What you need to do =>
- a) In the forum thread about a beginner snowboard setup, what board length range does KIRKWOOD-$LUT recommend?
- b) Rewrite the snowboard setup thread from "get a 158 minimum" to "on is 'nice'?", swapping "lesson" for "class".

─── Given passage ───

# Ultimate Beginner Setup



## Guest

Hello~
This is my first post here on snowboardingforum.com and I wanted to preface my intentions. My girlfriend of 3 years is a self proclaimed great snowboarder. Up until now I have only been skiing, but I wanted to give snowboarding a try. I was hoping to cash in on the sales that should be taking place at the end of this season? The question I wanted to pose was the following: 

What setup (board, boots, bindings) would be considered respectable for lets say $600-$800? I am 5'10" tall and weigh ~165lbs. I wear a size 10.5 shoe (if that matters). I was hoping to get some responses from those who know and I appreciate the time and energy invested in your responses. Please let me know if I need to provide any additional information for consideration.


----------



## Guest

I heard good things about KIRKWOOD...


----------



## Guest

why would u get an $800 setup when your just starting?

get a package because you can usually get a good deal on them and try snowboarding out first before you go all out.


----------



## KIRKWOOD-$LUT

first of all rent, before u even think about getting into this sport
i have been doing it for years, but tell u what, i kick myself in the butt for some days not bringing my sticks out aka (ski's)

get a 158 minimum and go up to a 164, but first rent, and i would take a lesson

u know how i learned, i followed my professional friends down the mountain on a 3ft of fresh sierra powder, but that was over 15 years ago


----------



## Guest

Thanks for the advice. I have been snowboarding twice before and yes, the next time I go out there it will be for a lesson. When I rent, what are the sorts of things I should be looking for? In other words, how will I know if what I am boarding on is 'nice'?


----------



## KIRKWOOD-$LUT

get strap on bindings are key and the right size boot
do not tell them ur shoe size, make them fit ur foot


----------



## Guest

I just started too and found a killer deal on ebay for board, boots, and binidings for 285 to my door.

Lamar Intrigue 157
Lamar MX-25 bindings
and LTD boots

for a total noob I feel it's a cheap investment to get started, and better/cheaper than rental boards.


----------



## Guest

Jalil said:


> I just started too and found a killer deal on ebay for board, boots, and binidings for 285 to my door.

─── Dataset extract ───

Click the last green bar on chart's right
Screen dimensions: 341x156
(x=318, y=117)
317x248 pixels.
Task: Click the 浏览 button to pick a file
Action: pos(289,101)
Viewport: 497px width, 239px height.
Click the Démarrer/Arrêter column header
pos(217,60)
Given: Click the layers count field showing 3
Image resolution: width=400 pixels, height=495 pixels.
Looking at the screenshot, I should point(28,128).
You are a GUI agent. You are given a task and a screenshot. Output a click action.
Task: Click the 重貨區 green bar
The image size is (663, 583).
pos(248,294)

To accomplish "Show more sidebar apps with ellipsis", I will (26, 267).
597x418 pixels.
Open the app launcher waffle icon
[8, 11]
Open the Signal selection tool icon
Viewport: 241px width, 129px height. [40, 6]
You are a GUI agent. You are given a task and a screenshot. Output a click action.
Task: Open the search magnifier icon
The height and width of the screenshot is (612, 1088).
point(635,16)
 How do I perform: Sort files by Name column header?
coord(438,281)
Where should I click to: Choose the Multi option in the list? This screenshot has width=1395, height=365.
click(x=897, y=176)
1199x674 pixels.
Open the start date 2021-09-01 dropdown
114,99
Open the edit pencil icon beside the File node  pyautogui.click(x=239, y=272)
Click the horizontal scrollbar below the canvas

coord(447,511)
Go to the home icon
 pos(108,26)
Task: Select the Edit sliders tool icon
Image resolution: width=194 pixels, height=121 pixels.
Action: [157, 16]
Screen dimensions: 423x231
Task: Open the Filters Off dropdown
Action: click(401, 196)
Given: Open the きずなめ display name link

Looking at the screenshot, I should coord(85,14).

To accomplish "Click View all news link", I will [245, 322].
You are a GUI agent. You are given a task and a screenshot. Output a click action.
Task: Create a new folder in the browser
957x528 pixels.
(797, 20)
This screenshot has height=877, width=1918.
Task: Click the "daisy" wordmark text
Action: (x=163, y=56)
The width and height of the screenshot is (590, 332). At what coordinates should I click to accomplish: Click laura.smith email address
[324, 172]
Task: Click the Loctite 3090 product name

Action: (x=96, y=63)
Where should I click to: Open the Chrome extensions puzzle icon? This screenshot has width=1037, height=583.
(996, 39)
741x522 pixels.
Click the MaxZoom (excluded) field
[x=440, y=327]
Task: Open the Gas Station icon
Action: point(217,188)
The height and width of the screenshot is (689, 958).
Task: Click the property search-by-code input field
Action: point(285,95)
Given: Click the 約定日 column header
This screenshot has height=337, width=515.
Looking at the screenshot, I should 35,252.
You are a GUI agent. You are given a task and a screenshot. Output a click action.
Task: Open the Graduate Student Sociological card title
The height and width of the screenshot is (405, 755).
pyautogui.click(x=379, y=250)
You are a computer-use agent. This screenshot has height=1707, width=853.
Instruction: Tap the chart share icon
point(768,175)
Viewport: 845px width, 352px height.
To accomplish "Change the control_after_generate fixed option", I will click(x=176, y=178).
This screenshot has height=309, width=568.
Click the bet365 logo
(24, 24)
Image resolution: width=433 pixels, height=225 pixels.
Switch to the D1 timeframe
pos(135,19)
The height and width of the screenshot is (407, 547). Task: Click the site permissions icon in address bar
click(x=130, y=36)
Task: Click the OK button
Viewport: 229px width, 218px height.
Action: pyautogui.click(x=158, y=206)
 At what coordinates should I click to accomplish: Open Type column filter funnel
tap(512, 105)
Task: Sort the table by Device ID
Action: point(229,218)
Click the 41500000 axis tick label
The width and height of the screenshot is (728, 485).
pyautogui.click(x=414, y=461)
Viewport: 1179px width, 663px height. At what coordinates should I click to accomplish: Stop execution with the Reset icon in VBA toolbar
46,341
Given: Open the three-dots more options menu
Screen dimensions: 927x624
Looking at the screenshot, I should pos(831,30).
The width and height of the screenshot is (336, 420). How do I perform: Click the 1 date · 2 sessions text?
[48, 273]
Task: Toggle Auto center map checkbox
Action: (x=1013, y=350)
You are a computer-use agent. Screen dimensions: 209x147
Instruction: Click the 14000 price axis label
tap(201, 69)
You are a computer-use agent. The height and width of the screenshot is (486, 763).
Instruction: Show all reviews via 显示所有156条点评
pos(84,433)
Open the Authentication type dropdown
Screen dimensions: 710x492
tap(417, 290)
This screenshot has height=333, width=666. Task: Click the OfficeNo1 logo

───

Solutions below =>
- a) A 158 minimum, going up to a 164.

- b)
get a 158 minimum and go up to a 164, but first rent, and i would take a class

u know how i learned, i followed my professional friends down the mountain on a 3ft of fresh sierra powder, but that was over 15 years ago


----------



## Guest

Thanks for the advice. I have been snowboarding twice before and yes, the next time I go out there it will be for a class. When I rent, what are the sorts of things I should be looking for? In other words, how will I know if what I am boarding on is 'nice'?